Appearing again on a compilation set from Reggae Archive Records are artists like Leicester’s Groundation, Handsworth’s Mystic Foundation, Sceptre, Wolverhampton’s Capital Letters, Eclipse and Black Symbol. Groundation’s previously unreleased “Rebel” was recorded a few years before their tune “Fa-Ward”, which can be found on “Volume One”. Mystic Foundation’s long lost “Cannot Take It Away” is a roots gem with great horns, while Capital Letters’ social commentary “Equalisation” is another lost slice of early ’80s roots. Key players in the Birmingham scene, Black Symbol, Sceptre and Eclipse, are present with songs taken from their previously released individual albums.

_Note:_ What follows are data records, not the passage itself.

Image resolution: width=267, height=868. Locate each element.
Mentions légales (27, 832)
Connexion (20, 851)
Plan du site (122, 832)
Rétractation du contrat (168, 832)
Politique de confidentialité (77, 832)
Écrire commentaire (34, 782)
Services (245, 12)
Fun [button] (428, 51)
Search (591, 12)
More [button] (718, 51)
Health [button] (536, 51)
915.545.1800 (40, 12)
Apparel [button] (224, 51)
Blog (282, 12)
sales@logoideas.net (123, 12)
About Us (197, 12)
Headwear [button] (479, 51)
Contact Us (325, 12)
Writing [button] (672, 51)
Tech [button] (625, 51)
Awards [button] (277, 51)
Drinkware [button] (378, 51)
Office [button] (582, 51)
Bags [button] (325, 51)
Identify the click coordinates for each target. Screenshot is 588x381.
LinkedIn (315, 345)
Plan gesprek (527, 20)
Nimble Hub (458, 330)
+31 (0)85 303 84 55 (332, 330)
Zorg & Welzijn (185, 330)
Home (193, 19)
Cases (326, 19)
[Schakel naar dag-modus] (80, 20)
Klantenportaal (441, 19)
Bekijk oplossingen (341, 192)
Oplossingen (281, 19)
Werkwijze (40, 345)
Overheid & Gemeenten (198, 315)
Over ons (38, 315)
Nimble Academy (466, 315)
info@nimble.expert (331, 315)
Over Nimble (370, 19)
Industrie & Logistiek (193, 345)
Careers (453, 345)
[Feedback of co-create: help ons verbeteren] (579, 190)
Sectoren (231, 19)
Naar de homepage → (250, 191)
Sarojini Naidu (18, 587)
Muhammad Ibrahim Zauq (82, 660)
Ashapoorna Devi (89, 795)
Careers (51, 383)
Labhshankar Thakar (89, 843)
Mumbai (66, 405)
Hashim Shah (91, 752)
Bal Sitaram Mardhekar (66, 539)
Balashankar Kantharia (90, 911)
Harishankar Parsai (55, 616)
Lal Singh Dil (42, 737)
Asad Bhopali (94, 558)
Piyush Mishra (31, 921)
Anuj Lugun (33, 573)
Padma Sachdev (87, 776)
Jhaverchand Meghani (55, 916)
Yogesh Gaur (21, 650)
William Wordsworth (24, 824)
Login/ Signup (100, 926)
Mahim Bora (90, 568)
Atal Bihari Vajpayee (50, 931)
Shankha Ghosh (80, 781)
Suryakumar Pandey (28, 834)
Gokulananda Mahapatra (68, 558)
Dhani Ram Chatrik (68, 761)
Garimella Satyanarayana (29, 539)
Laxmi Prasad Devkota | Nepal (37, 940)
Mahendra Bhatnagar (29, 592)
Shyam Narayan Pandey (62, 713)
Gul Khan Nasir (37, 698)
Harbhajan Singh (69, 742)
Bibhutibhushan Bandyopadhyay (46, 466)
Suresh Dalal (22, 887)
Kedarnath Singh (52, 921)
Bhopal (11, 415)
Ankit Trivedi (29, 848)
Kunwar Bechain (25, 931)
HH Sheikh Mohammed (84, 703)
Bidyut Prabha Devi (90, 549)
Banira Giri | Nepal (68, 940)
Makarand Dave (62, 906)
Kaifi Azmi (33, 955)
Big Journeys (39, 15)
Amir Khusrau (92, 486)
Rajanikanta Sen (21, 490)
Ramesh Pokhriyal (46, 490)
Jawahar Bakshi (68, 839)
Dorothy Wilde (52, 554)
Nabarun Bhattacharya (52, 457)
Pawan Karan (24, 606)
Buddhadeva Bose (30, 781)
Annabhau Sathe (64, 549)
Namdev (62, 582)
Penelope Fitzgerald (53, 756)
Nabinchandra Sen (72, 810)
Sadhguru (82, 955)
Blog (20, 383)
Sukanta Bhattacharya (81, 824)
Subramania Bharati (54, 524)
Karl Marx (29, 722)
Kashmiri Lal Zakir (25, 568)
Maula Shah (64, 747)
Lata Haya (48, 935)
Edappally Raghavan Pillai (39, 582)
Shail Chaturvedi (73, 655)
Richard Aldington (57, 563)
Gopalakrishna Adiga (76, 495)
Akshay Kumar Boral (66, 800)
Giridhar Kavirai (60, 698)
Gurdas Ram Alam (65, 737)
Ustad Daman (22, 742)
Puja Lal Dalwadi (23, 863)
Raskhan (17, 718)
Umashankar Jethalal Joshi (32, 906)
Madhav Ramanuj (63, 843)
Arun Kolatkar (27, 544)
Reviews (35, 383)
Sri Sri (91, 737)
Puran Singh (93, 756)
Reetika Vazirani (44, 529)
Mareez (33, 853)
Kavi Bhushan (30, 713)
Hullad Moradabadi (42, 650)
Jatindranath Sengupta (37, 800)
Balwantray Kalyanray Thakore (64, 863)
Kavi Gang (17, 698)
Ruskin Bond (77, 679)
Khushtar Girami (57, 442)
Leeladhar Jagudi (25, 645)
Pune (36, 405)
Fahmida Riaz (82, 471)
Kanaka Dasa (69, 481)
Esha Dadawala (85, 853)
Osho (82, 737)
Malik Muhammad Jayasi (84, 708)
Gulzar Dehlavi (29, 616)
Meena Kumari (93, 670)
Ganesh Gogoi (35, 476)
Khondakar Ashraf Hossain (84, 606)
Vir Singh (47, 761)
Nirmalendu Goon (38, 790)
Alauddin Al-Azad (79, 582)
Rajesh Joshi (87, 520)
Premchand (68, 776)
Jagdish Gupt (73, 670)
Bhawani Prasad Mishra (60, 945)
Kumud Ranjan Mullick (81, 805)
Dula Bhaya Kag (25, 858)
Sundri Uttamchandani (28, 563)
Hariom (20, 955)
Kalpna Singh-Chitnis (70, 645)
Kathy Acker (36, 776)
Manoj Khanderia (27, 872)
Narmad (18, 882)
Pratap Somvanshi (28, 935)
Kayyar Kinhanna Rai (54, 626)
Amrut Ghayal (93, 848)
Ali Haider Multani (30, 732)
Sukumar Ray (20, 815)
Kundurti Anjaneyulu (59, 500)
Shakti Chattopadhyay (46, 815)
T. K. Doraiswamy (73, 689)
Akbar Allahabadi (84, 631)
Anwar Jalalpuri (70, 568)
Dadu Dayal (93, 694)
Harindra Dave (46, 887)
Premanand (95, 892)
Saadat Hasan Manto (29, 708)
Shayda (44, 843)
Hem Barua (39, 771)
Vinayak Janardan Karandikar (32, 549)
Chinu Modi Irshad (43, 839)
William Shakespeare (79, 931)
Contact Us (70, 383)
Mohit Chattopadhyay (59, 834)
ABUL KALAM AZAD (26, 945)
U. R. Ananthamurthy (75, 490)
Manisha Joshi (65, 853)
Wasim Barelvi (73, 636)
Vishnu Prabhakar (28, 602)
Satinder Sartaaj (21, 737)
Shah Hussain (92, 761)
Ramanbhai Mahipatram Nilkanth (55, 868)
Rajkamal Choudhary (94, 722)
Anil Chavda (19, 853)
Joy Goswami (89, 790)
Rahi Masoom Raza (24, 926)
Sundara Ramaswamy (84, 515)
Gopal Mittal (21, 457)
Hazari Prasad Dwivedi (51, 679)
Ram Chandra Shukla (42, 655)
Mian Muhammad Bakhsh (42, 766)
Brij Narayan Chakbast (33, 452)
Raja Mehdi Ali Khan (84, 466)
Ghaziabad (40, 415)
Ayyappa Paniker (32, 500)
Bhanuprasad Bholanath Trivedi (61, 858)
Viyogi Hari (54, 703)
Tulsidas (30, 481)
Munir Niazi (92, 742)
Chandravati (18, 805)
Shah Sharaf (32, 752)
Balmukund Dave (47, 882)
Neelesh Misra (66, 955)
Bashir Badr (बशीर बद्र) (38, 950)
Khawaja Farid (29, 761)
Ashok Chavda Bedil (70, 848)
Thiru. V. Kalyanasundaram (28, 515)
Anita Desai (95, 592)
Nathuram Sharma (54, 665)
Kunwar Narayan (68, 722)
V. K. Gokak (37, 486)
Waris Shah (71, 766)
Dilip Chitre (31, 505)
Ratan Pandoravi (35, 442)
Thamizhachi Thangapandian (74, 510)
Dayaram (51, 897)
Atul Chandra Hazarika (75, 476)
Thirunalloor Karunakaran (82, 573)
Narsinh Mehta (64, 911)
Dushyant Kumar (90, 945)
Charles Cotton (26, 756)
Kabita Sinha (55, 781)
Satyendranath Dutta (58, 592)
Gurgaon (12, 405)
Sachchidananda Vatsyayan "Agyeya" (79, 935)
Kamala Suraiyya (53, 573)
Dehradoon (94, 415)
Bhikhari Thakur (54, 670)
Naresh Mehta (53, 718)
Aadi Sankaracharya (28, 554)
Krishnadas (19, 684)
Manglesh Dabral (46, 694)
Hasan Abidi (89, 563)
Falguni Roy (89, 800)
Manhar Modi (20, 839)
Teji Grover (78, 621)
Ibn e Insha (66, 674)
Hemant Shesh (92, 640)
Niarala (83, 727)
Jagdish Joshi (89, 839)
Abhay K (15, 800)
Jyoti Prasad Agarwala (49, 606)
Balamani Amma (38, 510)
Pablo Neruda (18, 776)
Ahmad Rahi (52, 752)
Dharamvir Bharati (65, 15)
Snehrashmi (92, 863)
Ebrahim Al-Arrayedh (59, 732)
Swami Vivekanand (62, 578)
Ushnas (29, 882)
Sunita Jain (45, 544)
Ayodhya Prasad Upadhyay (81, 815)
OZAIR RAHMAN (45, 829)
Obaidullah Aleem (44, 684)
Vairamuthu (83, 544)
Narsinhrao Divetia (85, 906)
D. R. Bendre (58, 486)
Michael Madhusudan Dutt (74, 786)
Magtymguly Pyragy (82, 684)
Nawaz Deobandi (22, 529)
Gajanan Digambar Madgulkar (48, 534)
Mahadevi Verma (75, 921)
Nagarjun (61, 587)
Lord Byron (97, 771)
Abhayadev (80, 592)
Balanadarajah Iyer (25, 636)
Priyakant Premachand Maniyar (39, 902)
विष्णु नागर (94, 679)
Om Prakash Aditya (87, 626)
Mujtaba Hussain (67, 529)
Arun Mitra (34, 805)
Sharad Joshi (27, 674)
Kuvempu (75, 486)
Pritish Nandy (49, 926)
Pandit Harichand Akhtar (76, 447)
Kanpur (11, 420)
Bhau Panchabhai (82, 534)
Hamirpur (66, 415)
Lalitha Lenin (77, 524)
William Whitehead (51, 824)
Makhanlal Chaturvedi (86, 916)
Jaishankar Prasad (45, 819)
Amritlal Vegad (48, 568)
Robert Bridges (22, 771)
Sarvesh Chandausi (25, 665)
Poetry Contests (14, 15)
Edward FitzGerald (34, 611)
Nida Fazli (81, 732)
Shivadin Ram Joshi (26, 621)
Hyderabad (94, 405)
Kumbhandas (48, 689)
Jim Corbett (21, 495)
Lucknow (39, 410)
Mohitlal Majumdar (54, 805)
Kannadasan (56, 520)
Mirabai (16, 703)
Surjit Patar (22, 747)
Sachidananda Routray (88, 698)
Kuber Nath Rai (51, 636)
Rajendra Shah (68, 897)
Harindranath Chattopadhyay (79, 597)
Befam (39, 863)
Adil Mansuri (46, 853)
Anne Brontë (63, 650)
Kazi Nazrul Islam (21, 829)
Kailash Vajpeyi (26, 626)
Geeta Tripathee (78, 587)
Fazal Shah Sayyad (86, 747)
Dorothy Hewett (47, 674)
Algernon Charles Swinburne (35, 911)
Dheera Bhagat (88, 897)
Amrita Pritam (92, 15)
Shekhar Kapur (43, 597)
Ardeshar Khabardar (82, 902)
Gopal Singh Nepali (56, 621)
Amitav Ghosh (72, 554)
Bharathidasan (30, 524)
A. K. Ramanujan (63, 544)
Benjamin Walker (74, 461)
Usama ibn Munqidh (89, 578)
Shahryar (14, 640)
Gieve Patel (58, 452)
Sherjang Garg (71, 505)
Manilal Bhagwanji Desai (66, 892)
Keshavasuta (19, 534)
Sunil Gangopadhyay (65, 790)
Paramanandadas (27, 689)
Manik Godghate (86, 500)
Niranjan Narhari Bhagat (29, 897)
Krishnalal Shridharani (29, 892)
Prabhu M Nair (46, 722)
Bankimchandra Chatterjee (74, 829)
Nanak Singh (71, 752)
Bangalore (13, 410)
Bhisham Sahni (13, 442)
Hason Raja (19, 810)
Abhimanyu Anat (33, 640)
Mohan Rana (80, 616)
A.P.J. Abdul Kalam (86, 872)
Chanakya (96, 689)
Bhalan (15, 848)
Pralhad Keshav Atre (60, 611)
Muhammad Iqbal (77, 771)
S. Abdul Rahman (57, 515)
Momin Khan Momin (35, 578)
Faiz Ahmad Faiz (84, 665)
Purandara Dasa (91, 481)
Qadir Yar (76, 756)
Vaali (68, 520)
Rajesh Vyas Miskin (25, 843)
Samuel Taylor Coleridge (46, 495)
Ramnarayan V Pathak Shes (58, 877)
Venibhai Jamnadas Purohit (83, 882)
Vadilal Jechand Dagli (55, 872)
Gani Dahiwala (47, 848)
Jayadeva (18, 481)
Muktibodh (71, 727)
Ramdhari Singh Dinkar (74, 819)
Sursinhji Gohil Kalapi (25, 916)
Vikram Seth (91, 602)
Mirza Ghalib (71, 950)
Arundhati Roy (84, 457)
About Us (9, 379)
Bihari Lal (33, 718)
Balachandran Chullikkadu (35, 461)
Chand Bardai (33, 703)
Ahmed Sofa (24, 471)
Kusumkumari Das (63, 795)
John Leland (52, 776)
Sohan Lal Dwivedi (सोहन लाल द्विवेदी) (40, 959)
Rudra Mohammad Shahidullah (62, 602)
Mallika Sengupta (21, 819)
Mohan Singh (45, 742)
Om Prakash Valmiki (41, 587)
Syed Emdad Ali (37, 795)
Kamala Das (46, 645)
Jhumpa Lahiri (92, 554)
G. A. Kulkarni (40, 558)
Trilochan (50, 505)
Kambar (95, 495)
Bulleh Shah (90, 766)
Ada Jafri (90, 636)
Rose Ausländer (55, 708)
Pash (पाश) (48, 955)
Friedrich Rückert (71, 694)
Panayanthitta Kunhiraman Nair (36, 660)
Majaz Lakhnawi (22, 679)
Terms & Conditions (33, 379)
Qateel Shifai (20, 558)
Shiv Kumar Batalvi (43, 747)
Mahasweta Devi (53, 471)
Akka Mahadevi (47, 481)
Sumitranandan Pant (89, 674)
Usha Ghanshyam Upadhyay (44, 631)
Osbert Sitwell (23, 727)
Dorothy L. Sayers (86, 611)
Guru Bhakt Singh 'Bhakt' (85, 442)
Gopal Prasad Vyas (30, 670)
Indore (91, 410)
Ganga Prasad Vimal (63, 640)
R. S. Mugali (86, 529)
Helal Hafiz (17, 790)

A few acts are new to the series. These include Natural Mystique, a roots reggae band that was based in south Birmingham in the ’80s, Bass Dance, the late Linton Haughton, Sledge Hammer and Afrikan Star. “Generals” is taken from Natural Mystique’s great 1982 roots 7″ single issued by Dune Records, which also had the killer “In This Time” on the B side. Former Steel Pulse guitarist/vocalist Basil Gabbidon formed a new group called Bass Dance, here present with the solid “Africans”. And then there’s Linton Haughton with a big song entitled “Hustling Man”. This scarce 12″ cut was released by Shield Records, with the tune credited to Linton & Haughton on the vinyl label. Our personal favourite track is Sledge Hammer’s “Ruled By The Stone”, a huge tune with top class vocals that instantly grabs your attention and causes real excitement. Originally released as 7″ single on the Crucial Music Inc. label, this tune still sounds fresh after all those years. A timeless effort!!! Also appearing for the first time is Afrikan Star, whose “Run And Hide”, originally issued in 1980 on Black Vinyl Records, rounds off this thoroughly entertaining album.

Just like “Volume One”, this is an absolute must have album!!!